Crystals of T2R-TTL complex (α/β tubulin, RB3-SLD, TTL) were cultivated by the sitting drop vapor diffusion method at 20 °C; details of the process have been reported previously.¹⁹ Briefly, the protein complex (α/β tubulin, RB3, and TTL at a 2 : 1.3 : 1.2 molar ratio) was incubated on ice with 1 mM AMPPCP, 5 mM tyrosine, and 10 mM DTT for 30 min, and the complex was then concentrated to 20 mg mL⁻¹ at 4 °C. A drop of solution, consisting of 1 μL of the protein complex and 1 μL of crystallization buffer (6% PEG 4000, 5% glycerol, 100 mM MES pH 6.7, 30 mM CaCl₂, 30 mM MgCl₂), was placed in each well.
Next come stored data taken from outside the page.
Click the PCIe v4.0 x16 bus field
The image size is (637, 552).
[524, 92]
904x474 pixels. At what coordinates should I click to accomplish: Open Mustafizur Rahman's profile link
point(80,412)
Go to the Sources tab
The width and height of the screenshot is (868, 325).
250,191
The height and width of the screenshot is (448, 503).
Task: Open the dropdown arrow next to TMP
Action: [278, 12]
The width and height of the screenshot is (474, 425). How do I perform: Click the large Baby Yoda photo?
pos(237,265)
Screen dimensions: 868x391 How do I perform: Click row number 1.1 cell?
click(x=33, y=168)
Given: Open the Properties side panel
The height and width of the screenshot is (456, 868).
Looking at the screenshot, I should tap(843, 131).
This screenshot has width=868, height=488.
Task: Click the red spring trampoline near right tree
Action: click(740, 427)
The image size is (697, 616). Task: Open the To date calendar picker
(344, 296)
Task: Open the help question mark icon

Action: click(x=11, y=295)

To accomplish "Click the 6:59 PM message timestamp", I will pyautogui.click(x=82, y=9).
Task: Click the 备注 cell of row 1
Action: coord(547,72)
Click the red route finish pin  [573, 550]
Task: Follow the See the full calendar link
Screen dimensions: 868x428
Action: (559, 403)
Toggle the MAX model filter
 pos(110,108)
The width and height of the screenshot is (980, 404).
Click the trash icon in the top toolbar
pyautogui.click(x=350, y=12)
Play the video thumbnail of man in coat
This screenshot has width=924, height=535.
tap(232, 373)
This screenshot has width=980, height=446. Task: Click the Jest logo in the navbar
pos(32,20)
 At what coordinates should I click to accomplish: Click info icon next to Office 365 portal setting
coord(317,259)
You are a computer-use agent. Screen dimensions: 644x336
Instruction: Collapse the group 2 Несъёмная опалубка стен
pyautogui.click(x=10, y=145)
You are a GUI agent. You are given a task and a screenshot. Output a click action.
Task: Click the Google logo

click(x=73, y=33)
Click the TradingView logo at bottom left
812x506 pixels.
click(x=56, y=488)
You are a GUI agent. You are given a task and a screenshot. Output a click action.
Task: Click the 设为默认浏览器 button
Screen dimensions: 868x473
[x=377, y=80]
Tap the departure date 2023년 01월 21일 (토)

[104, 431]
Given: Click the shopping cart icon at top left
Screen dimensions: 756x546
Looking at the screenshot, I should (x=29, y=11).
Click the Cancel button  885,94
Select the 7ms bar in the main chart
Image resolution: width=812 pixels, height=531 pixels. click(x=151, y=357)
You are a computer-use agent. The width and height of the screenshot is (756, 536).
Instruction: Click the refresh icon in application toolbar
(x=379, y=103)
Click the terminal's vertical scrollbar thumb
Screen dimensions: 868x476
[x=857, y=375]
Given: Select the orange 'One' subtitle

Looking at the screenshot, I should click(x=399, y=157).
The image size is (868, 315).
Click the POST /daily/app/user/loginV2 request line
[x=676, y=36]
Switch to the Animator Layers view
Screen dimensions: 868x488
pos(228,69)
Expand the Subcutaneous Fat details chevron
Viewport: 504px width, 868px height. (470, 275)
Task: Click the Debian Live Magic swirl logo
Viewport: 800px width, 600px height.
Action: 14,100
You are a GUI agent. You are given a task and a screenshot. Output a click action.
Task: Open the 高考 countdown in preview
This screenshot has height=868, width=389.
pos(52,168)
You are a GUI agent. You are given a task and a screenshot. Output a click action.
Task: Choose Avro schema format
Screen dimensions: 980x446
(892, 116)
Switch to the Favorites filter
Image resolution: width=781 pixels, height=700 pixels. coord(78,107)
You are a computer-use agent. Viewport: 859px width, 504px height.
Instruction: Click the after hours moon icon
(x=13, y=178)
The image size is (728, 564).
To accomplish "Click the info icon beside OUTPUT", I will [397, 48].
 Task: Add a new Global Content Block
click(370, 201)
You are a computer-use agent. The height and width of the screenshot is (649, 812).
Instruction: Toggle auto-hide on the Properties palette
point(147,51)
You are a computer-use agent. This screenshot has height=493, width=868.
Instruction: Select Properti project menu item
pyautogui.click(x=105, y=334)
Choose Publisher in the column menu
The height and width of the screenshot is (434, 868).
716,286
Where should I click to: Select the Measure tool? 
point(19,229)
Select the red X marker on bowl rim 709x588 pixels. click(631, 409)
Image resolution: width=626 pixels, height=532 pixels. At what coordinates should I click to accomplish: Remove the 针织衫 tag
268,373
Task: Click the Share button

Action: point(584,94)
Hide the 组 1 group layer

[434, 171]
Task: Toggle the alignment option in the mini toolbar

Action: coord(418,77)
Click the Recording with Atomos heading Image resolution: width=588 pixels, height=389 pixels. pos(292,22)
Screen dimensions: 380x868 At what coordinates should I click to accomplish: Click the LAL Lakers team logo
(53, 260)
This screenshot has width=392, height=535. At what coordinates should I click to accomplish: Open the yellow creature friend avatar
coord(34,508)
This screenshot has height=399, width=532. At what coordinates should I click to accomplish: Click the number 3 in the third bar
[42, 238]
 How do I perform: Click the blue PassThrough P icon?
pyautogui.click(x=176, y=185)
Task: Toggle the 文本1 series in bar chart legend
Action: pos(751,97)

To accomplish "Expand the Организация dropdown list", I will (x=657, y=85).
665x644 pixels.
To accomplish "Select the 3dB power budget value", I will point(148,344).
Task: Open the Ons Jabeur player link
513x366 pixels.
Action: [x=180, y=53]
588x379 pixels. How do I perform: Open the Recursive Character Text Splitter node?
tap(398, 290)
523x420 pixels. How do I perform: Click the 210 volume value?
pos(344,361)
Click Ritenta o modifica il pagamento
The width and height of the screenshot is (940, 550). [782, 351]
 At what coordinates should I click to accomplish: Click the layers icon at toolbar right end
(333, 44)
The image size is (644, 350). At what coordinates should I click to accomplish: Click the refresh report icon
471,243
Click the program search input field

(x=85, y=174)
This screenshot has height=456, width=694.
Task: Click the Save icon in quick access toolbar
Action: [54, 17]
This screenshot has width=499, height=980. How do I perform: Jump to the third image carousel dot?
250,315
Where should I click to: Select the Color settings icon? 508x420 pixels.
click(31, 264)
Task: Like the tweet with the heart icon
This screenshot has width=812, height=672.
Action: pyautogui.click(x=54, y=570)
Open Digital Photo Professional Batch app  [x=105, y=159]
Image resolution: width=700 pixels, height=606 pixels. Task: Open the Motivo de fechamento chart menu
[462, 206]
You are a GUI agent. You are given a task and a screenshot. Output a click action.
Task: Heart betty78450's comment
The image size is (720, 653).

Seeding was performed to improve the quality of crystals. The first crystals appeared after 2 days, and reached their final size within 3–5 days. Different concentrations of ELR510444 and parbendazole were dissolved in 10 mM DMSO, and the crystals were soaked with each compound (0.1 μL) at 20 °C for 24 h. Crystals with a good shape were picked and snap-frozen in liquid nitrogen with a cryoprotectant (100 mM MES pH 6.7, 30 mM CaCl₂, 30 mM MgCl₂, 20% glycerine).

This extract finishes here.